* _A run of records_
○ ○ ○ ○

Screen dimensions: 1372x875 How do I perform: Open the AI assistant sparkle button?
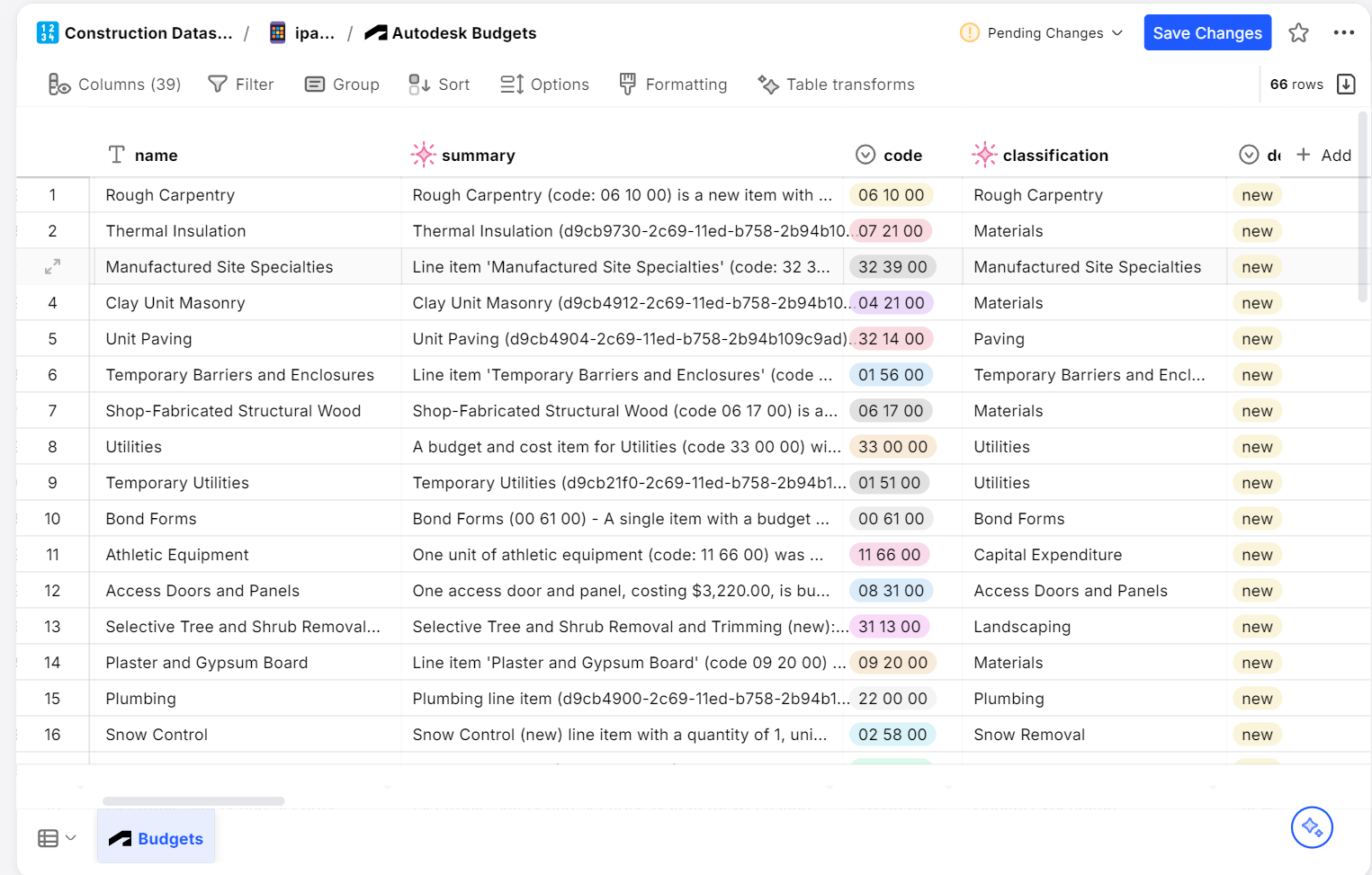[1311, 827]

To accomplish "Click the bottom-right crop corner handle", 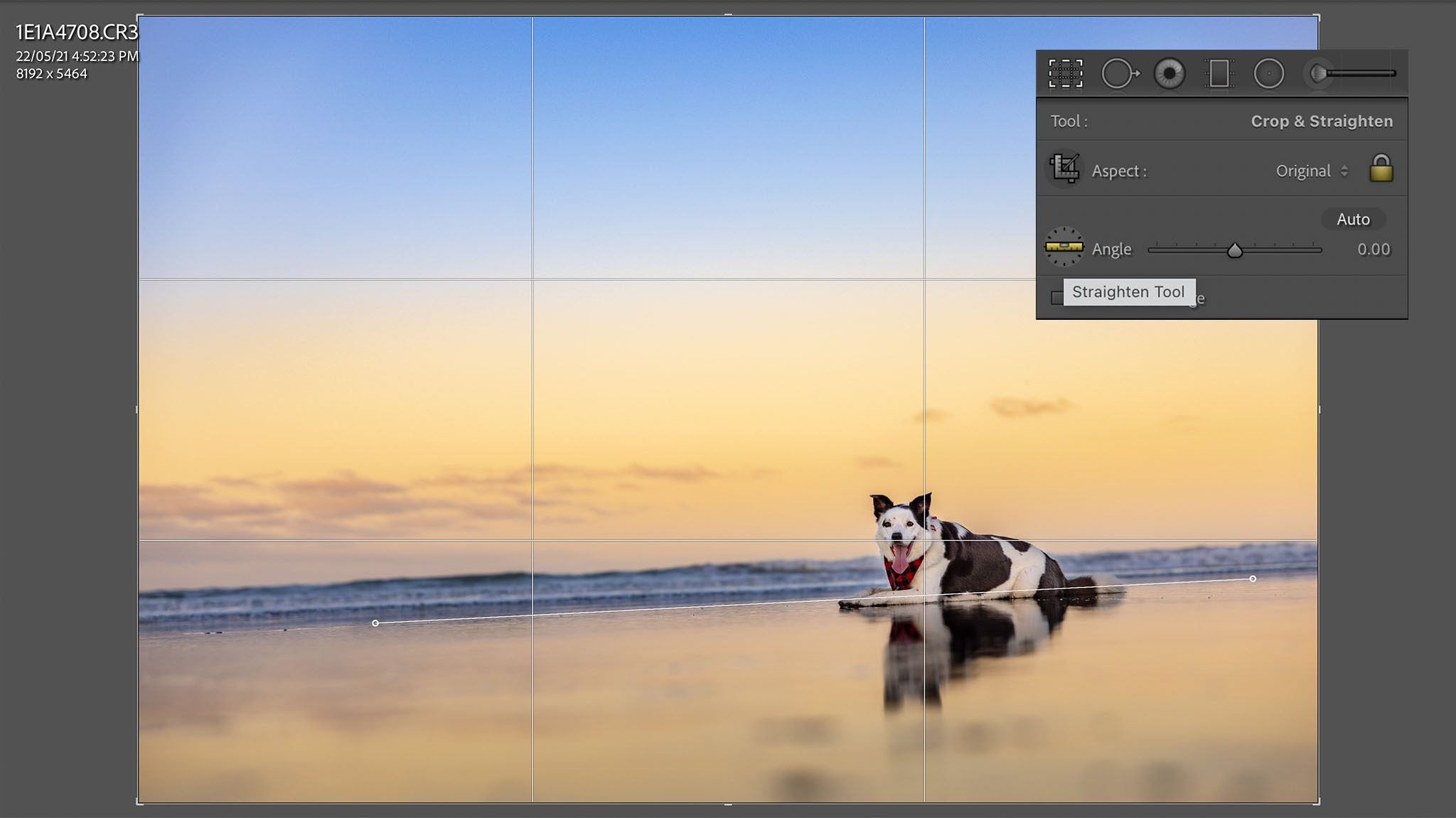I will coord(1317,802).
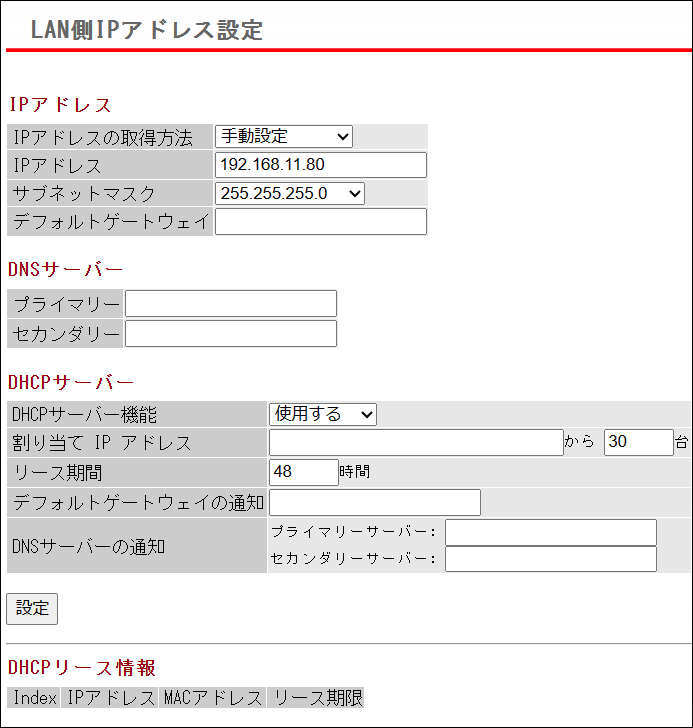This screenshot has width=693, height=728.
Task: Click the Index column header
Action: point(34,698)
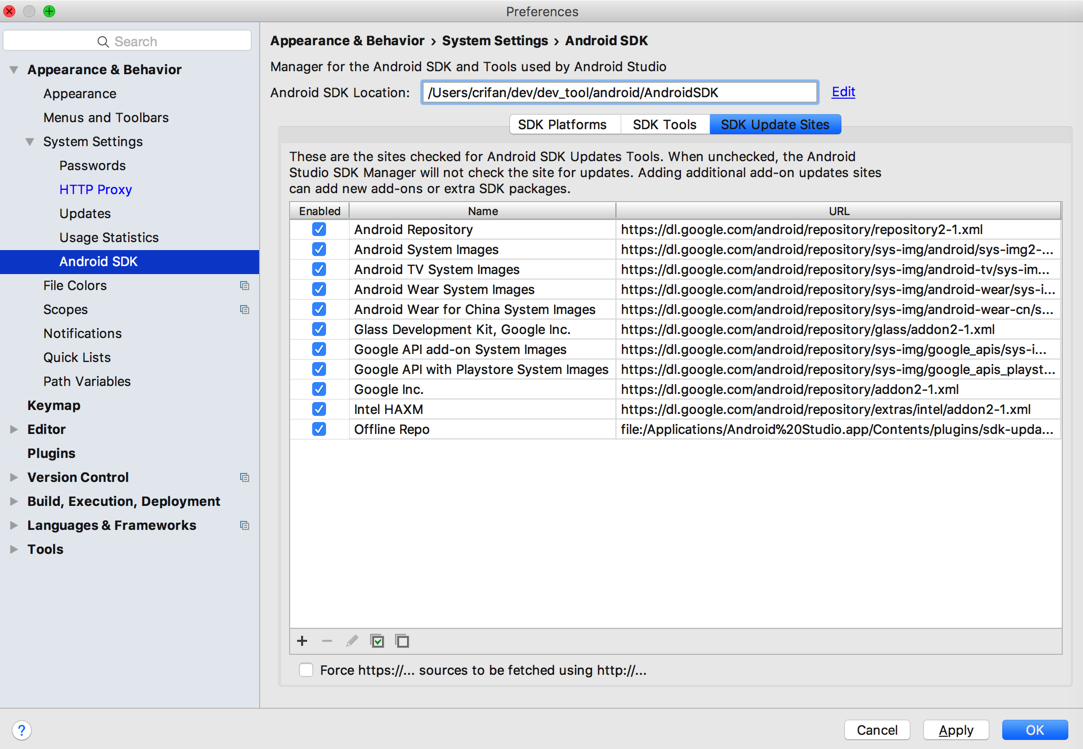
Task: Disable the Intel HAXM update site
Action: tap(319, 409)
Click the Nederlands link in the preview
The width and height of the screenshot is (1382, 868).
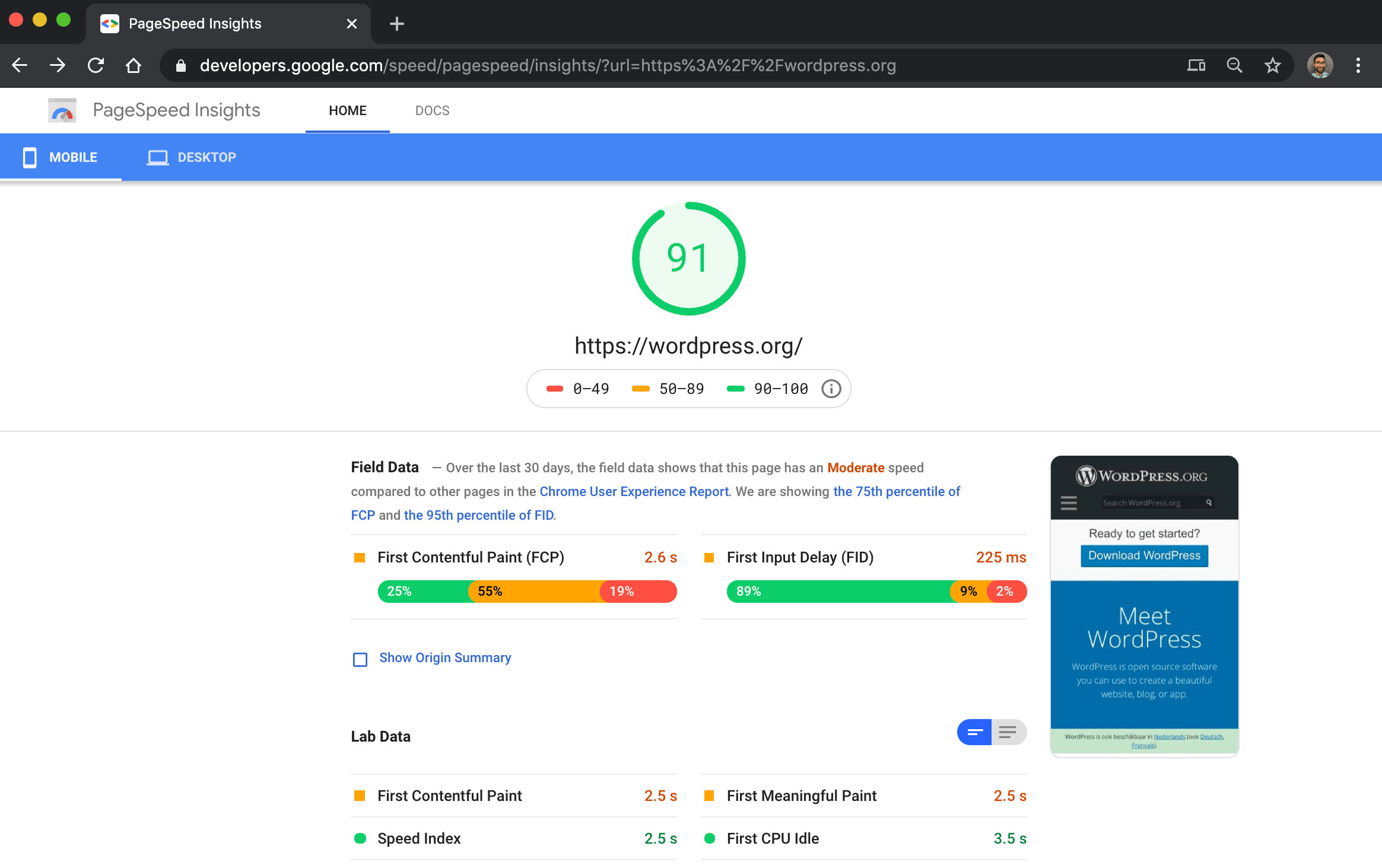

○ ○ ○ ○

* _DIRECTIONS_
Rewrite the stretch from the start of the material through the line containing "[1311, 827]", replacing "sparkle" with "star" and keeping everything else the same. Leave the pictures out of your answer.

* _TASK RESULT_
Screen dimensions: 1372x875 How do I perform: Open the AI assistant star button?
[1311, 827]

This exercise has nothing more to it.